The data
-*-

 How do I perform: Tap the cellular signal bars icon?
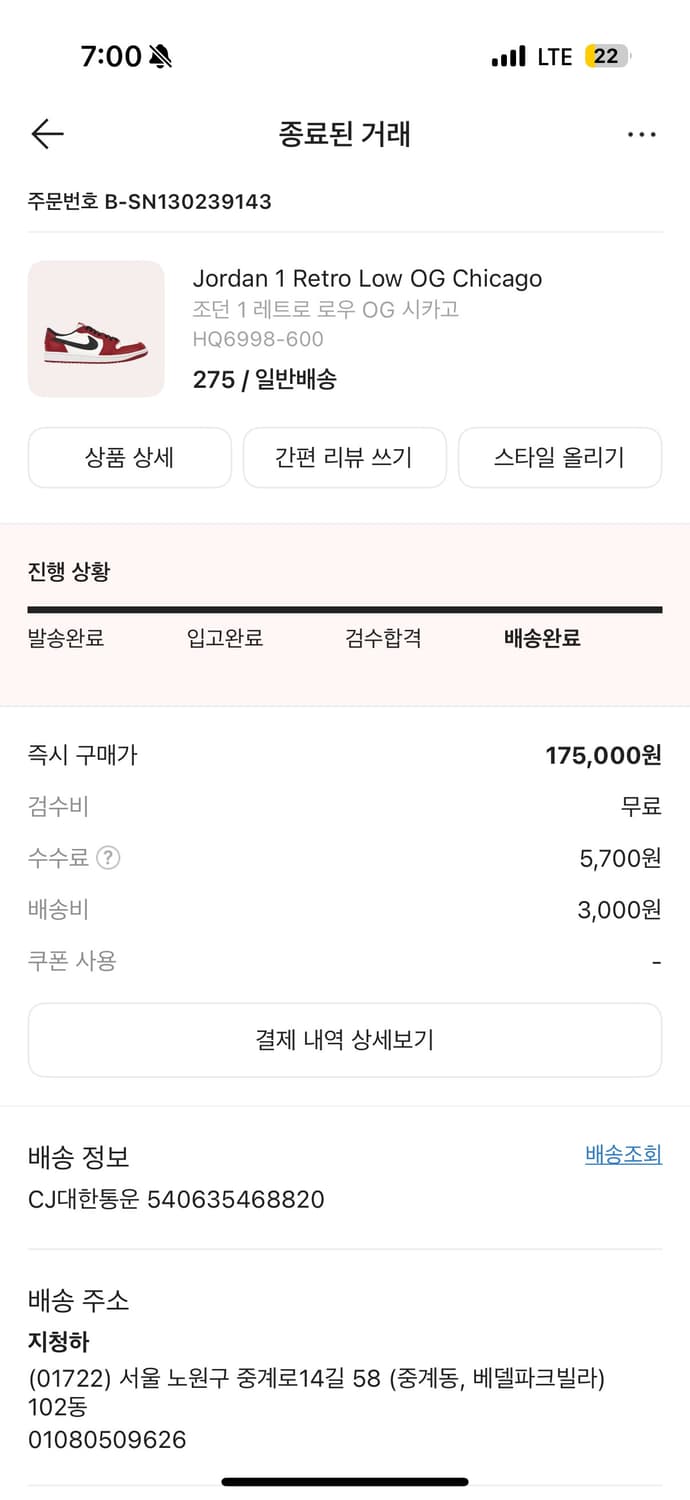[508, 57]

-*-

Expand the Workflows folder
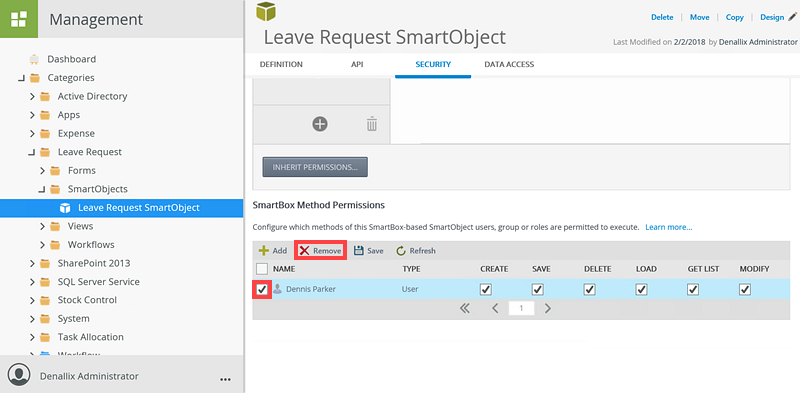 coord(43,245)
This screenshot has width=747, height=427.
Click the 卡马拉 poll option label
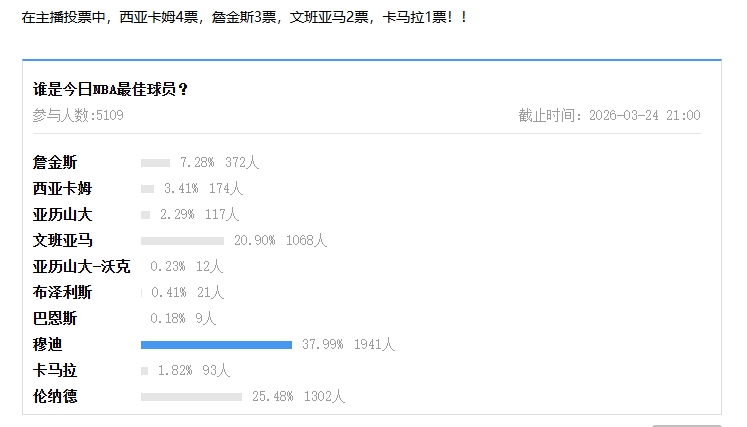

-*-

Your instructions
The exact lines of the material above starting at the one that contains "This screenshot has width=747, height=427." and ending at the one that contains "Click the 卡马拉 poll option label" are what to retype; leave out everything else.

Solution to the exercise
This screenshot has width=747, height=427.
Click the 卡马拉 poll option label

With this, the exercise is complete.